I’m getting to be an old fart now, I’ve got very little ideas to what the cool bands are - I can’t tell an Arcade Fire from an Interpol, unless we’re talking about a video arcade on fire or a European police agency (an aside - the best reading in art is and always will be Interpol art theft reports). So when I go to an opening, I expect to be bombarded by the sounds of new music, music that’s alien, and hurts my soon-to-be-hairy ears. But no, what am I hearing? The sounds of the 80’s.

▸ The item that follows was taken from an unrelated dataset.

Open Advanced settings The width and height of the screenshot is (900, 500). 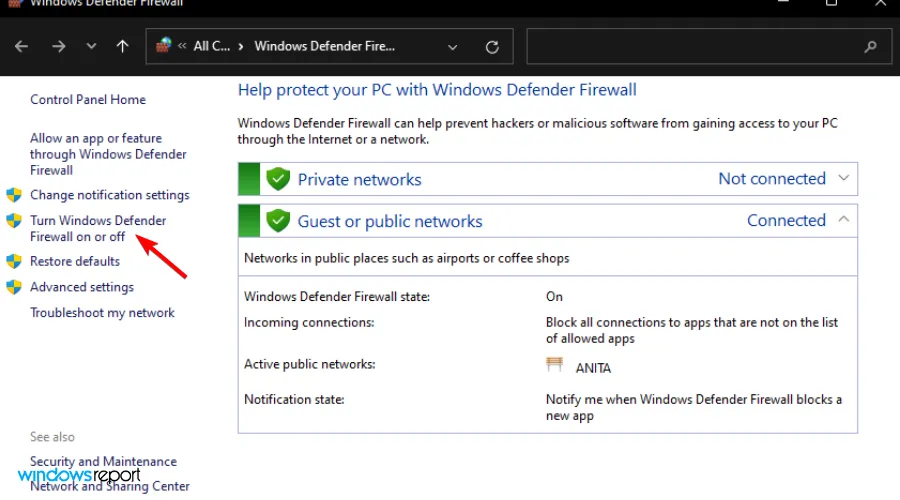[x=82, y=287]
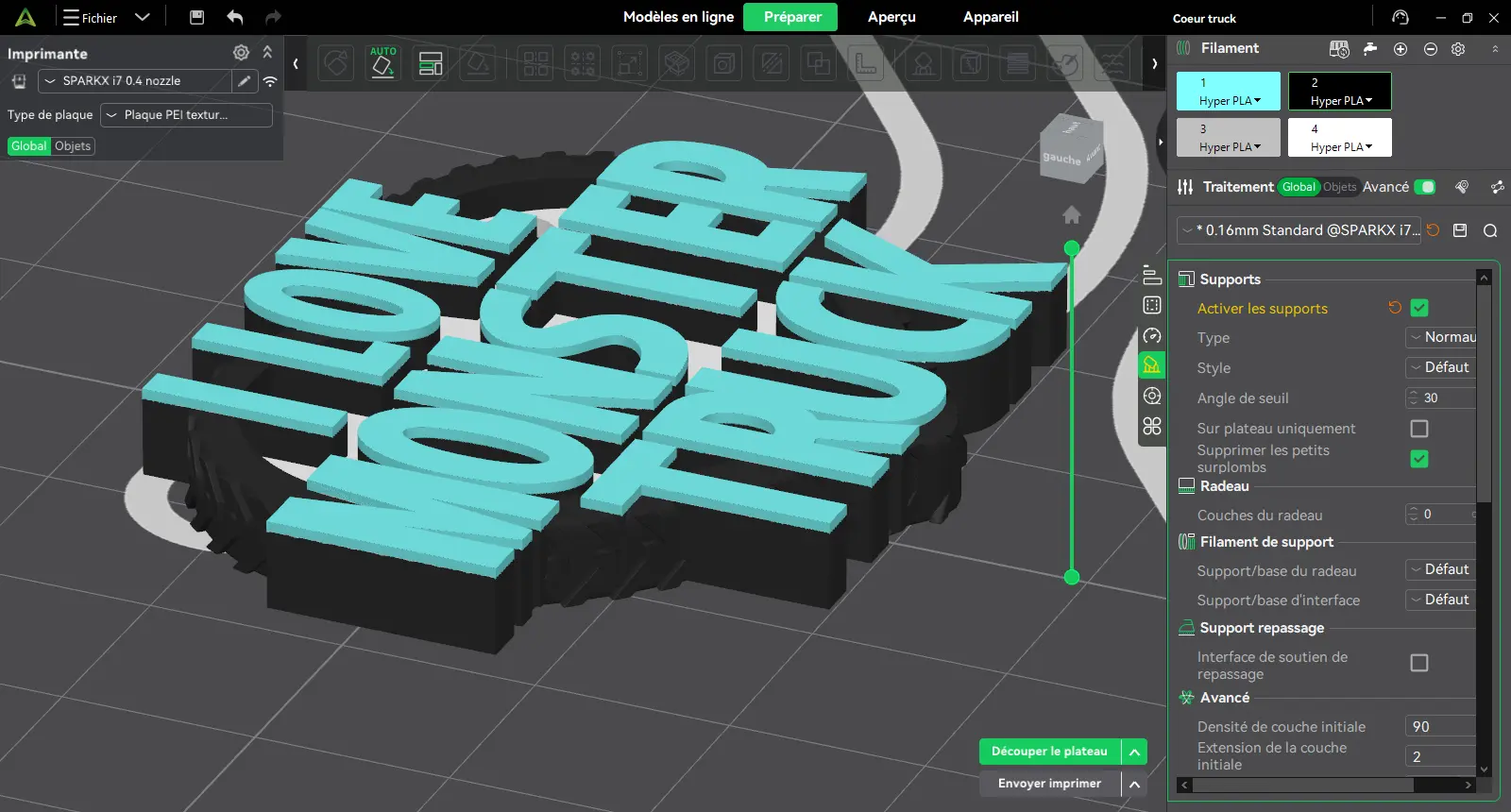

The DJ at the CSULB opening, was some poor little girl, who while crafting some of the worst musical transitions I’ve ever heard coming off of a turntable, seemed hired to play nothing but mid-late 80’s house party music. Songs like “It Takes Two to Make a Thing Go Right”. Sure, I’ve got a sticky sweet part of my musical soul that grew up on Power 106 bump and grind music, but watching two women in “slut uniforms” dancing badly to the booming sounds of 1987 was too much. I immediately figured it was some kind of performance art - only to be told that one of the sluts had hired the DJ and was herself having an opening.

At El Camino, we were at least spared the vinyl abuse. Another young girl, equipped with her laptop and iTunes, was busily appropriating the KROQ flashback lunch playlist, presumably from some point of irony. Great, the pop music of my youth is the ironic fodder for the generation younger than myself, much as the strutting guitar ballads of the 1970’s are to me. I didn’t get much irony, only the further frustration that a) no one apparently can do a sound check or work a mixing board, even a virtual one, for shit these days, and b) the music of today must really suck if the kids of today aren’t strutting it about at any public opportunity.

I’ve long been a musical outsider, my tastes tend to run independent of my own era, and I’ve walked through many a room playing the latest sounds, blissfully unaware of the identity or even genre of the artists. So I’m disappointed with today’s young artists - shouldn’t you guys be in a noise band, or some tight-pants outfit? Aren’t you supposed to be enmeshed in the creative whirlpool of your generation? I guess I’ve gone on enough here, and I’ve gotten my little lint-ball of frustration out.  Now I feel better.